Saved data entries
---

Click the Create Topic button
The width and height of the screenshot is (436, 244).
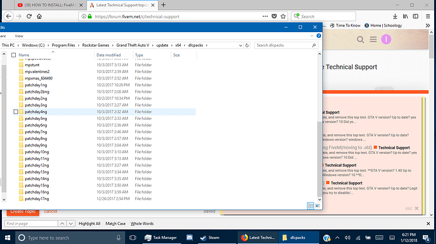click(23, 211)
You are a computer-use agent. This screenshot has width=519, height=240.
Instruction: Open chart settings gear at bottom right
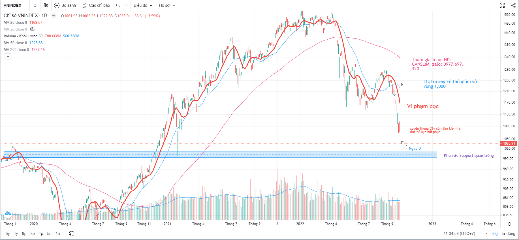tap(509, 224)
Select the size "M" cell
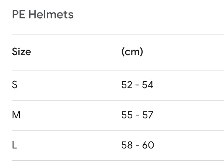Screen dimensions: 224x165 coord(16,115)
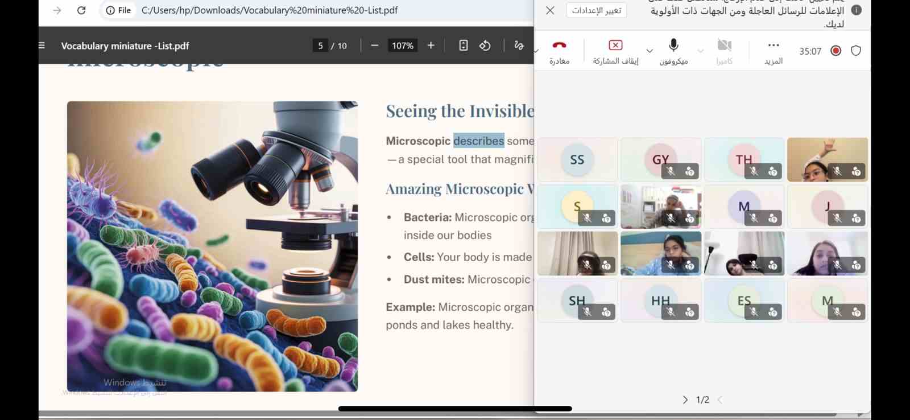Click the change settings notification button

[596, 10]
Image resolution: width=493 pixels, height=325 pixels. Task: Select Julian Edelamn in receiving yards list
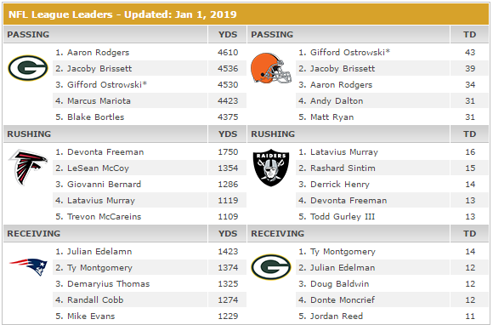click(x=99, y=251)
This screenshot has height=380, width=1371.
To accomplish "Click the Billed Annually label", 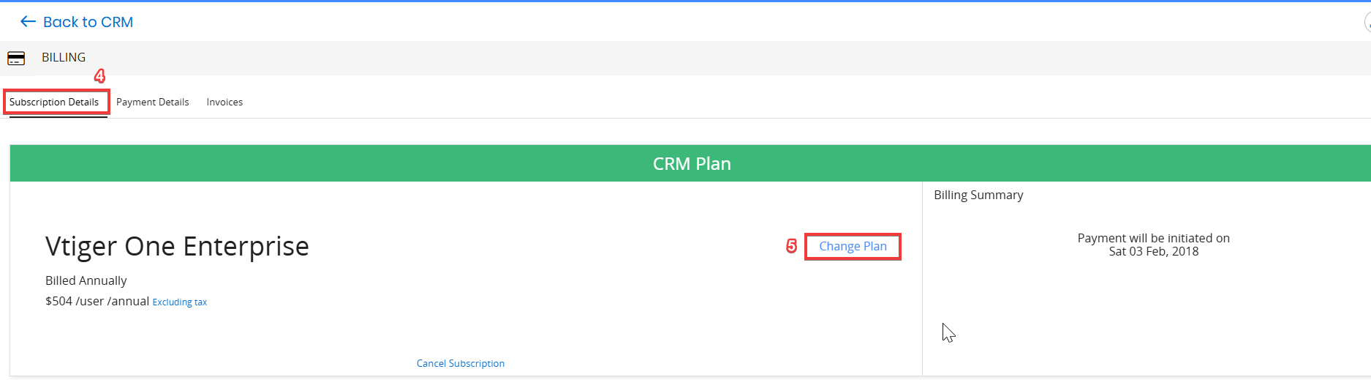I will [x=86, y=280].
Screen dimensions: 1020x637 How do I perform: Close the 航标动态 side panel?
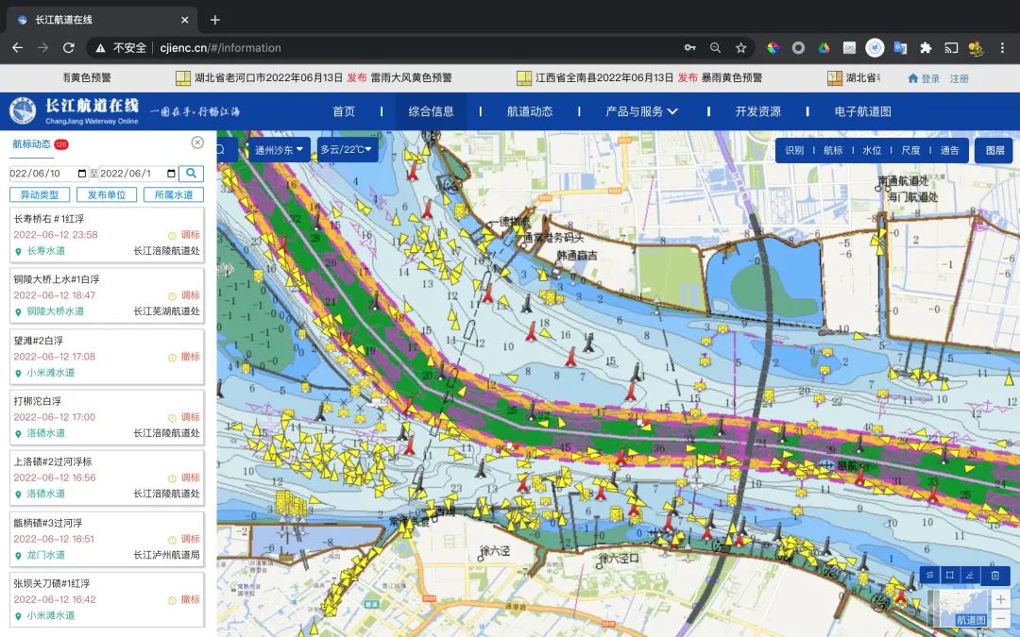[x=197, y=142]
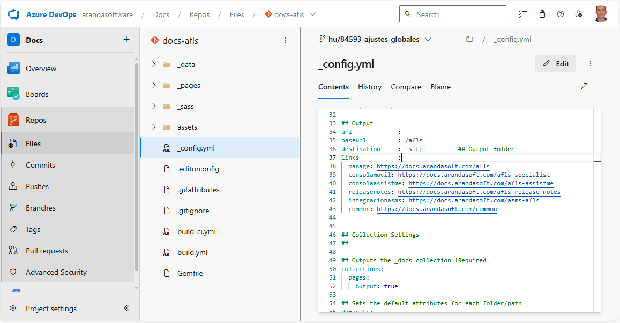Open the branch selector hu/84593-ajustes-globales
Screen dimensions: 620x323
tap(375, 39)
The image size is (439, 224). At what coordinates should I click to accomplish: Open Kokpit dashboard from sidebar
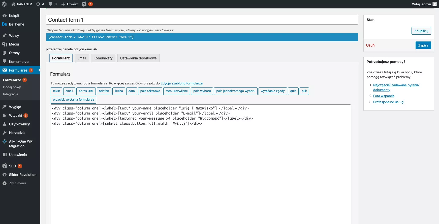(14, 16)
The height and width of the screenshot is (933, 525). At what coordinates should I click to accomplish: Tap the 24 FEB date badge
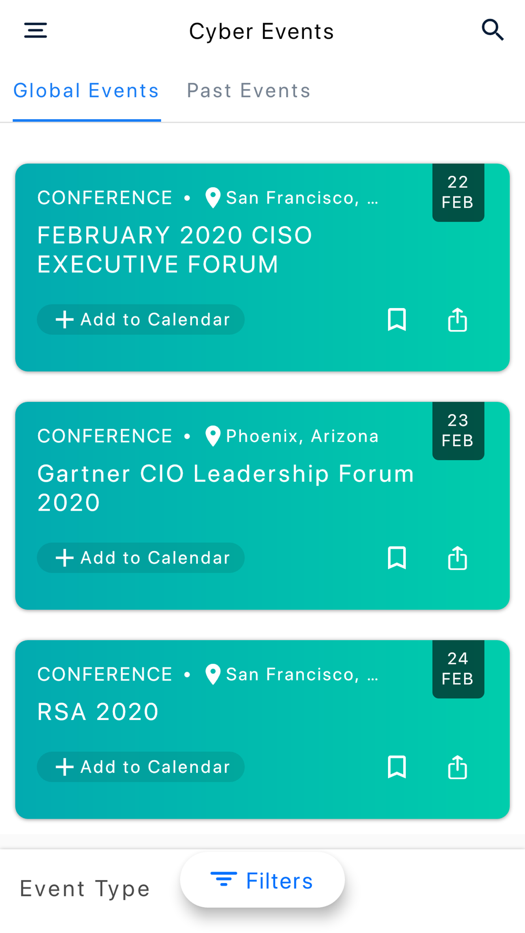coord(458,669)
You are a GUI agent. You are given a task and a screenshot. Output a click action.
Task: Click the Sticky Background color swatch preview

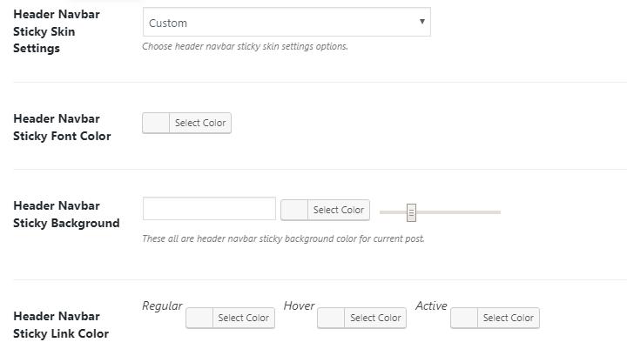click(295, 210)
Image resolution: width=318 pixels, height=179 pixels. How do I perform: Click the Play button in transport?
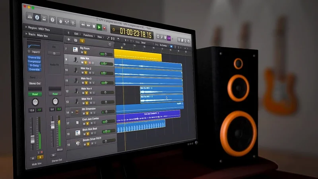[99, 27]
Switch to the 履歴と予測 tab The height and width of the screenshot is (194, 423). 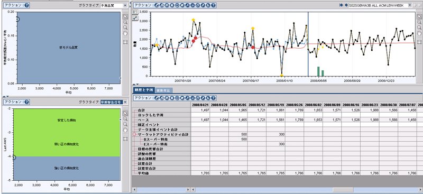[x=144, y=90]
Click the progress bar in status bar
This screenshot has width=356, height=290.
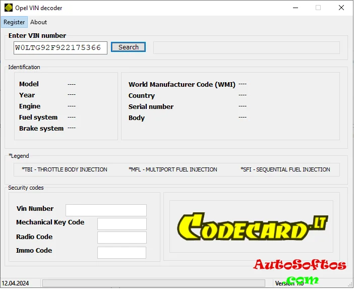pyautogui.click(x=153, y=283)
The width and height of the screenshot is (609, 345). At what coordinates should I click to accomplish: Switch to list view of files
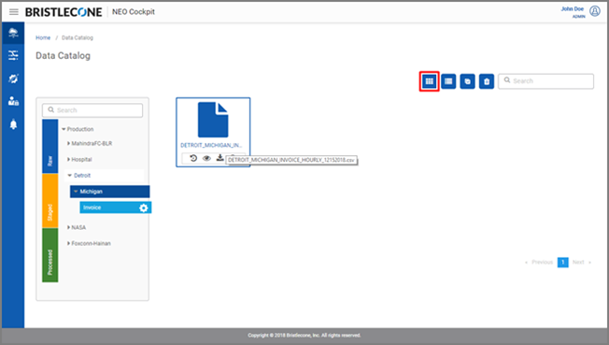(x=448, y=81)
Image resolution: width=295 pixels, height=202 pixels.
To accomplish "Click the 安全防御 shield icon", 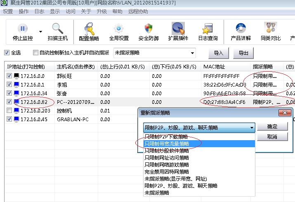I will pos(149,29).
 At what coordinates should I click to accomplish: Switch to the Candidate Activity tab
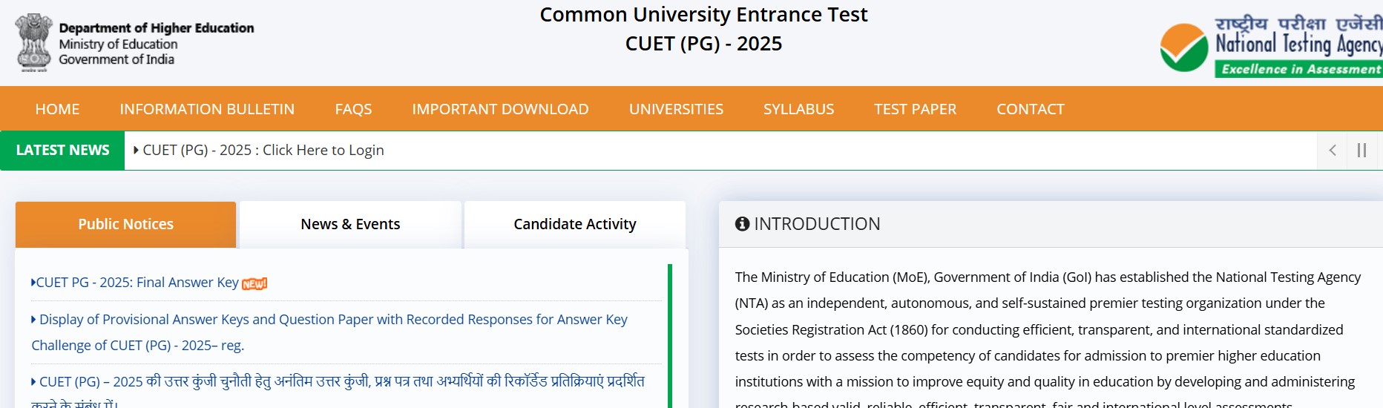tap(575, 224)
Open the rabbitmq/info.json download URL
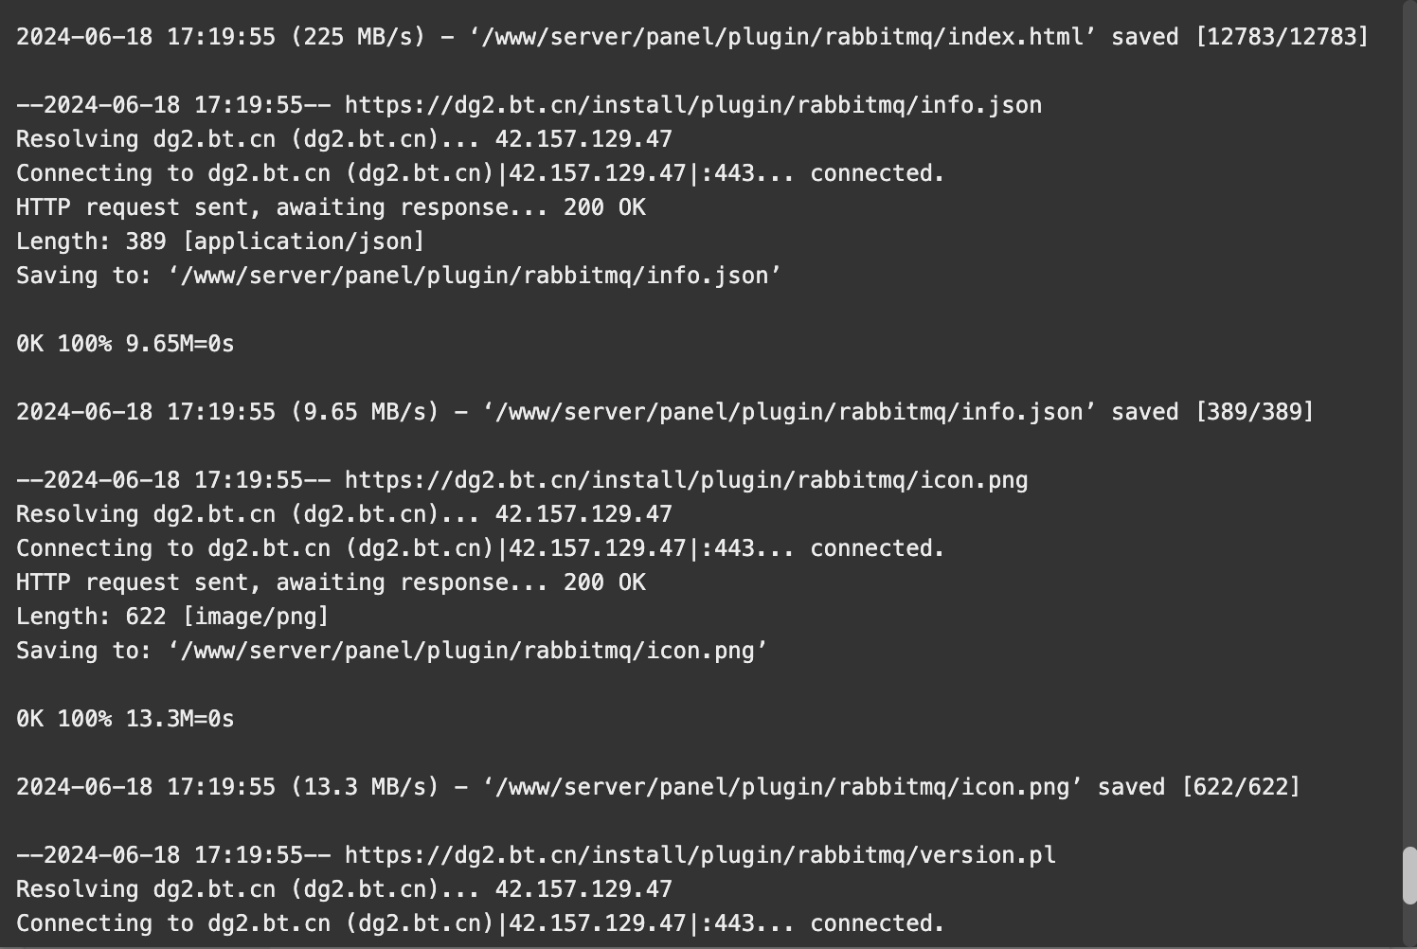 click(x=692, y=105)
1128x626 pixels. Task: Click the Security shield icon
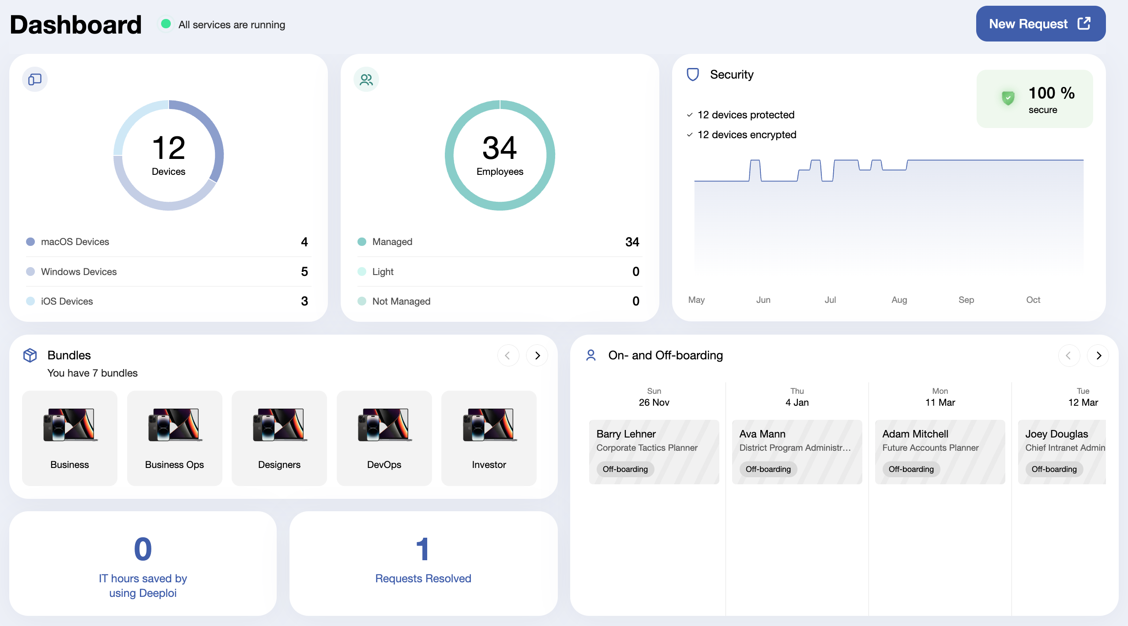click(x=693, y=75)

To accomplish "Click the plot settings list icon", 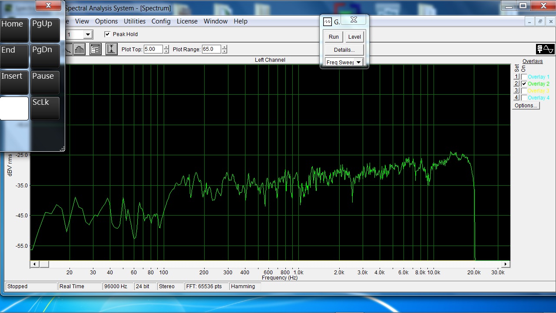I will 96,49.
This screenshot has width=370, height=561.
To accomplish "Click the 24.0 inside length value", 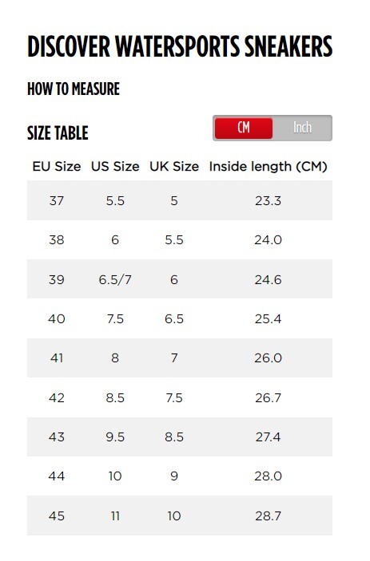I will [x=269, y=239].
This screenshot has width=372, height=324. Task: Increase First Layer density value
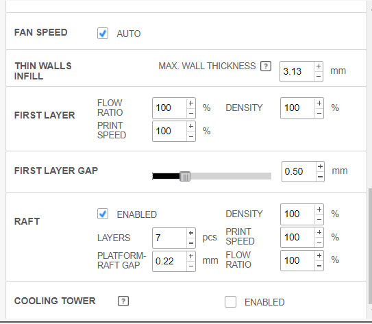pyautogui.click(x=319, y=103)
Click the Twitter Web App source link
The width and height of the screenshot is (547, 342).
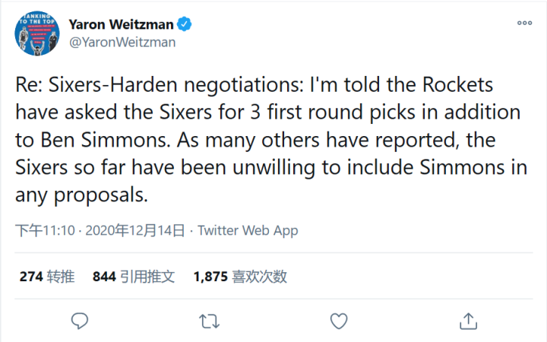248,230
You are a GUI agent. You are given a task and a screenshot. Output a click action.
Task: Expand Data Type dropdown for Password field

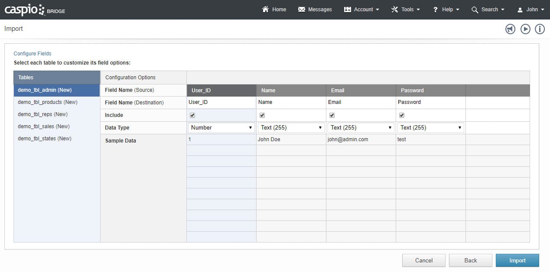point(430,128)
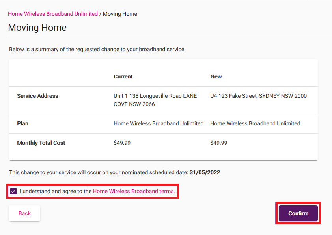Click the Confirm button
Image resolution: width=332 pixels, height=235 pixels.
click(298, 213)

---

* Task statement
The lines from the one containing "Click the Twitter Web App source link" through the final line of the data are to be repeated exactly, with both ends included and all pictures left out.

* Result of the exercise
Click the Twitter Web App source link
The width and height of the screenshot is (547, 342).
248,230
You are a GUI agent. You are given a task and a screenshot. Output a click action.
Task: Expand Data Type dropdown for Password field

point(430,128)
Click the Confirm button
Image resolution: width=332 pixels, height=235 pixels.
click(298, 213)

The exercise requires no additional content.